I parked, unpacked and walked into downtown to find food. I was a little intrigued to find that all the coffeeshops closed at 4PM and I wondered if there was some kind of curfew that I didn’t know about. Perhaps vampires roamed the town after it got dark or something. I also saw a lot of vagrants and curiously enough they all had dogs. Curiouser and curiouser, one might say.

I ended up at a sushi bar called Sushi Hana, making me nostalgic for Hana Sushi on Capitol Hill. :) It was delightful to find some real food after day upon unending day of eating sandwiches or burgers for lunch and dinner. I polished off a dish of sauteed calamari and a Punk Rocker roll – eel, tuna and crab – which didn’t taste like any punk rocker I’ve known. Ha! All washed down with some plum sake and I was a happy camper.

Back to the hotel for a long talk with my sweetie whom I miss more than ever, and then some blissful sleep.

I woke up the next morning, felt the exhaustion in my bones and knew that I wasn’t riding anywhere today. I staggered out of bed when I felt able to, asked the hotel manager to extend my stay by another night, then wandered around looking for breakfast. I managed to walk all the way down the street for 6 blocks and back before finally finding a place that served breakfast – almost across the street from the inn. *sigh*

Breakfast was coffee – my first morning coffee in weeks since it dehydrates me and I don’t drink it in the days when I’m riding – and a three egg omelette with spinach, mushrooms and sausage, and a potato casserole and toast. They didn’t have wireless internet, so I read my book instead – “The Devil and Miss Prym” by Paulo Coelho which is a very rivetting read so far. I’ve wanted a relaxing morning like this for a long time and I was surprised that I wasn’t in the least bit guilty about not getting on the road at the crack of dawn to add on the miles. I’m close enough to home now that I don’t feel the pressure to just keep going anymore and am fnally able to relax and ramble again.

Back at the inn now. I climbed straight into bed and am probably going to try and take another nap. I feel like I could use one even though I just woke up a few hours ago. Then I’ll go get lunch and wander the streets to see what Missoula has to offer. It’s certainly a town with character and one that I’m going to enjoy exploring.

C’est la vie?

Might have helped a bit if I had checked this before taking a detour via the scenic route:
http://mobile.wunderground.com/cgi-bin/findweather/getForecast?brand=mobile&query=drummond%2C+MT&feature=warning#SPE

… Significant weather advisory for southern Powell… southeastern Granite… Deer Lodge and northern Silver Bow counties until 445 PM MDT…

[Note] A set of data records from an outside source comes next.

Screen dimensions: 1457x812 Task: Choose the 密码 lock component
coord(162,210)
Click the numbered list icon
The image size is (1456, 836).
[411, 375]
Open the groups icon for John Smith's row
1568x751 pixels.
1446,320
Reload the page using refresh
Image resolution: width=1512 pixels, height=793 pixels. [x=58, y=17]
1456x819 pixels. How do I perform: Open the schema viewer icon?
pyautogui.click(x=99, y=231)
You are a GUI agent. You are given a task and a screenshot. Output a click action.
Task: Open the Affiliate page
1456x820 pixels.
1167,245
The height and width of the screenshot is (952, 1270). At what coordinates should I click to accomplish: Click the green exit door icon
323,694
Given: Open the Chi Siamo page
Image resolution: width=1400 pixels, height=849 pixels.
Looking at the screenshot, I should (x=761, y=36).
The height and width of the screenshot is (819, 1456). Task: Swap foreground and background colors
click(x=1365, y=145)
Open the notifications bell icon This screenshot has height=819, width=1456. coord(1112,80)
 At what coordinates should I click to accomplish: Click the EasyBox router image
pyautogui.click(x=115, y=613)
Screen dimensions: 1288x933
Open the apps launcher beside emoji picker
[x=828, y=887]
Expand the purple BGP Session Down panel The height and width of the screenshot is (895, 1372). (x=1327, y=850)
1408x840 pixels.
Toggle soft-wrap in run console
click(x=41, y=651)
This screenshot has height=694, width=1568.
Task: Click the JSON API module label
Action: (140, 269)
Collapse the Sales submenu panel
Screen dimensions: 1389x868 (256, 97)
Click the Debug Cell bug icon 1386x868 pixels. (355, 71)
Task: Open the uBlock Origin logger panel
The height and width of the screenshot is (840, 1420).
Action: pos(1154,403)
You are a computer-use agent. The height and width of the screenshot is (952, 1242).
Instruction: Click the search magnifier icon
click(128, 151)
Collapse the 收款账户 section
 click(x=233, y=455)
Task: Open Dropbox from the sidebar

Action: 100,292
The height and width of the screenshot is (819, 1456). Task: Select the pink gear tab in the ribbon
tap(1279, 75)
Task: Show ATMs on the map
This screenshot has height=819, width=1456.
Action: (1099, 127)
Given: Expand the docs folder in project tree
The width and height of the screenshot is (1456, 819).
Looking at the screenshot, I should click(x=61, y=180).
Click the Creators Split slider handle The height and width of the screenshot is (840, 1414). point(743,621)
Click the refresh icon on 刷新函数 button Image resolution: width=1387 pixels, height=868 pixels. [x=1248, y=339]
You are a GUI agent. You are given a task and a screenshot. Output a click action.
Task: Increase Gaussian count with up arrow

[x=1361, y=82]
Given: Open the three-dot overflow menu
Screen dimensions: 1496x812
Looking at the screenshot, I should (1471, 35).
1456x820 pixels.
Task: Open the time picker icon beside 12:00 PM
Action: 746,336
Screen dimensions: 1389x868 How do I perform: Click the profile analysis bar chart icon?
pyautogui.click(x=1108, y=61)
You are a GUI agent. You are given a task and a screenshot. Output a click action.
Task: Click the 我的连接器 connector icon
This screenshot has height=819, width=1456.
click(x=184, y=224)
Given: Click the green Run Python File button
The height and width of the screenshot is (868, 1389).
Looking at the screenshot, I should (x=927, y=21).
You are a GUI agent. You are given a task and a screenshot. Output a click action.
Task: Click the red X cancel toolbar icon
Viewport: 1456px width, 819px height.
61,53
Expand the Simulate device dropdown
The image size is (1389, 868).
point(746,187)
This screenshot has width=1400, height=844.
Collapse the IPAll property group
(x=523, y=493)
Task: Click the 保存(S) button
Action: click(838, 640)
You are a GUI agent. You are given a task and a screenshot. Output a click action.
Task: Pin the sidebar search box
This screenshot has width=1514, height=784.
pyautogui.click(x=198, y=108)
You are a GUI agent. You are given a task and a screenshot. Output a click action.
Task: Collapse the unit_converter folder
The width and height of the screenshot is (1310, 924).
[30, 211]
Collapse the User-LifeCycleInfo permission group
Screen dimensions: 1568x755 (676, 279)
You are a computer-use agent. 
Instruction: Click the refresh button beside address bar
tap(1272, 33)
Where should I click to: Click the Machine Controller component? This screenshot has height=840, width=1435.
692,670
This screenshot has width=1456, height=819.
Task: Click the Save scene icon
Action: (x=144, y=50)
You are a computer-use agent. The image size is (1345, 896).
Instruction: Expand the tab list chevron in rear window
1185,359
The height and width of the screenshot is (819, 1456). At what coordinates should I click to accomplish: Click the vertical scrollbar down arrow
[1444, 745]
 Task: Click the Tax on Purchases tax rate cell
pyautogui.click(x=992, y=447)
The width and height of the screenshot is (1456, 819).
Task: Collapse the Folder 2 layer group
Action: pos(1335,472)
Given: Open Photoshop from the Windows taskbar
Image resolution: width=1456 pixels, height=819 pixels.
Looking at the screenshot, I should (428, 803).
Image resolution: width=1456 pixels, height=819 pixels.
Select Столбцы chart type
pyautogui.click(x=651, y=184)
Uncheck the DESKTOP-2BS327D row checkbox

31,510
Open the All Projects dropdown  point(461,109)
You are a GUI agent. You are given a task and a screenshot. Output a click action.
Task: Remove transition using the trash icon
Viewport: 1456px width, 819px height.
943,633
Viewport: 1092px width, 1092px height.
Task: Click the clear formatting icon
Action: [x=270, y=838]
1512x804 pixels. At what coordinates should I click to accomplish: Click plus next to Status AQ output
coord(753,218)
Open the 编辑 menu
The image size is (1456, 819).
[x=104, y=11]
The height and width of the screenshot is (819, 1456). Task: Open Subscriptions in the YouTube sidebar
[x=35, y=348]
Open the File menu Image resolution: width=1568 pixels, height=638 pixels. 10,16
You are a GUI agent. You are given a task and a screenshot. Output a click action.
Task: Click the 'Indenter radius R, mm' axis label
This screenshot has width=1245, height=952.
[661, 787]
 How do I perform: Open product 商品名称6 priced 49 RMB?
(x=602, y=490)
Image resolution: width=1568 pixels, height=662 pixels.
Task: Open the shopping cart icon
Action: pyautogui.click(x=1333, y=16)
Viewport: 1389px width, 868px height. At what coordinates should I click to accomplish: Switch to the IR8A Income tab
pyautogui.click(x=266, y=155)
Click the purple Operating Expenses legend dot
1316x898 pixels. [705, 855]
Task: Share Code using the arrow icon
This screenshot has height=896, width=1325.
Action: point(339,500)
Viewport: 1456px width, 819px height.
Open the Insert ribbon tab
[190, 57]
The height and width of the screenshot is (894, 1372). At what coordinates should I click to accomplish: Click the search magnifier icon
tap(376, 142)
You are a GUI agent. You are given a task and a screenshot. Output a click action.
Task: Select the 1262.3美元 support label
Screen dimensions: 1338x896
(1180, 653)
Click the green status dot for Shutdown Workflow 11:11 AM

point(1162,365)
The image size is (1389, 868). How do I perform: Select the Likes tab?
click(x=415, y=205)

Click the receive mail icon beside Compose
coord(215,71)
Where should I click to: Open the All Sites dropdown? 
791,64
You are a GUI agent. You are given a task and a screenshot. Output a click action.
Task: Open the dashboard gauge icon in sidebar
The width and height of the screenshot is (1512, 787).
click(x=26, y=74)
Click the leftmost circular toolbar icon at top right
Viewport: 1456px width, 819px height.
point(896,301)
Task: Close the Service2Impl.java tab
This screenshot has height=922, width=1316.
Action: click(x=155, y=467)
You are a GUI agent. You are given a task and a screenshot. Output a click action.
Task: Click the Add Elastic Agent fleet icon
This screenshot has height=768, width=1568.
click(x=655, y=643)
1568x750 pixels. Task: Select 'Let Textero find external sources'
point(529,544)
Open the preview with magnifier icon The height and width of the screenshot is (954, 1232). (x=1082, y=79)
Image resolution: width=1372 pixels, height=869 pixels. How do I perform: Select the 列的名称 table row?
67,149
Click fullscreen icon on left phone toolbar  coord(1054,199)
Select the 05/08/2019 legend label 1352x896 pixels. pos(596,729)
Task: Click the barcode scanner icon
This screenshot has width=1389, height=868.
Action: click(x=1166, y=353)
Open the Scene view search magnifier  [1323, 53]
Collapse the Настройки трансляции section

At 402 PM MDT… National Weather Service Doppler radar was tracking a strong thunderstorm 16 miles southwest of West Valley… or 18 miles southwest of Anaconda… moving northeast at 20 mph.

Hail up to one-half inch in diameter is expected with this storm.

Locations near the path of this storm include… Anaconda… WestValley… Warm Springs… Galen… Georgetown… Lost Creek… opportunity and racetrack.

Precautionary/preparedness actions…

If threatening weather approaches your area… go indoors and stay away from windows. If you are caught outside… move to a well protected area.